Not long thereafter, they received the visitors they were expecting.

Tony "Smooth" Salgalcano and two of his associates in dark suits showed up about 45 minutes after Cermak did.   They walked over to introduce themselves to Saana who smiled nervously. 

 "We've just come over from the Lexington to look at your operation, Miss Aroyo," Salgalcano said. "My boss is away on a trip to Little Rock but sends his best wishes. This looks like a first-class operation."

Salgalcano considered himself a dashing ladies man.  His hair was slick back and he wore a pencil thin moustache.  Undeniably handsome, Salgalcano had an air of decay that made Saana cringe.

"I see that your boss is over there in the hallway, Miss Aroyo," the hoodlum said.  "Mind if I walk over and pay my personal respects."

Saana smiled and waived her hand in Vlostock's direction.  She wanted nothing more than to have this walking embodiment of death out of her presence.

Vlostock knew Salgalcano would have no problem picking out who really was in charge at the mansion.  He and Rashan had positioned themselves for just this confrontation.

"Mr. Krilenko," Salgalcano said, extending a hand in greeting. "Wonderful what you have done here. Wonderful."

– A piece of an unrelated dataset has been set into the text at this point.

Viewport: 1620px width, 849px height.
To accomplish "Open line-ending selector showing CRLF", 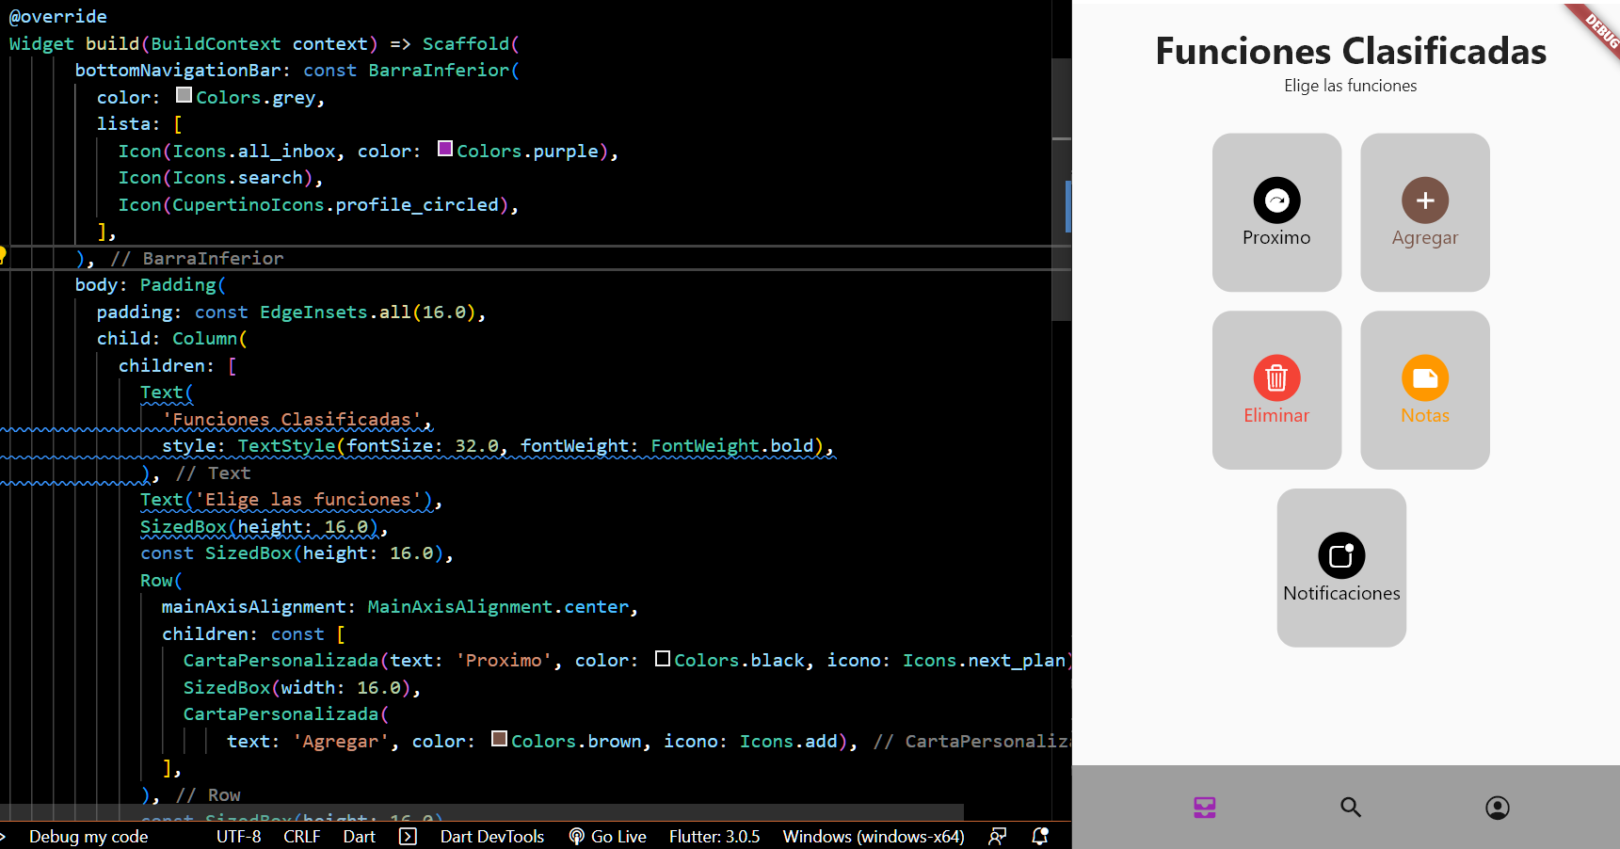I will tap(300, 836).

"Nice to meet you in person Mr. Salgalcano," Vlostock said, accepting the handshake but wanting to wash his hand after his grip was released.  "You are every bit as dapper as pictures of you I've seen."

"You have been out of the family business too long, Krilenko," Salgalcano said. "I heard you was up there at Havard, away from it all. Now that I meet you, I expected you to be taller and broader like your old man."

"No, I was not an inheritor of all my fathers physical attributes," Vlostock agreed.

"Yeh, I have heard rumors about one of the attributes you did inherit," Salgalcano said.  "But you know what they say, women prefer style over substance."

"It's possible to get both in one package," Candy said, walking up to join the group. She had just completed a wild romp with Cermak and her hair was slightly discheveled.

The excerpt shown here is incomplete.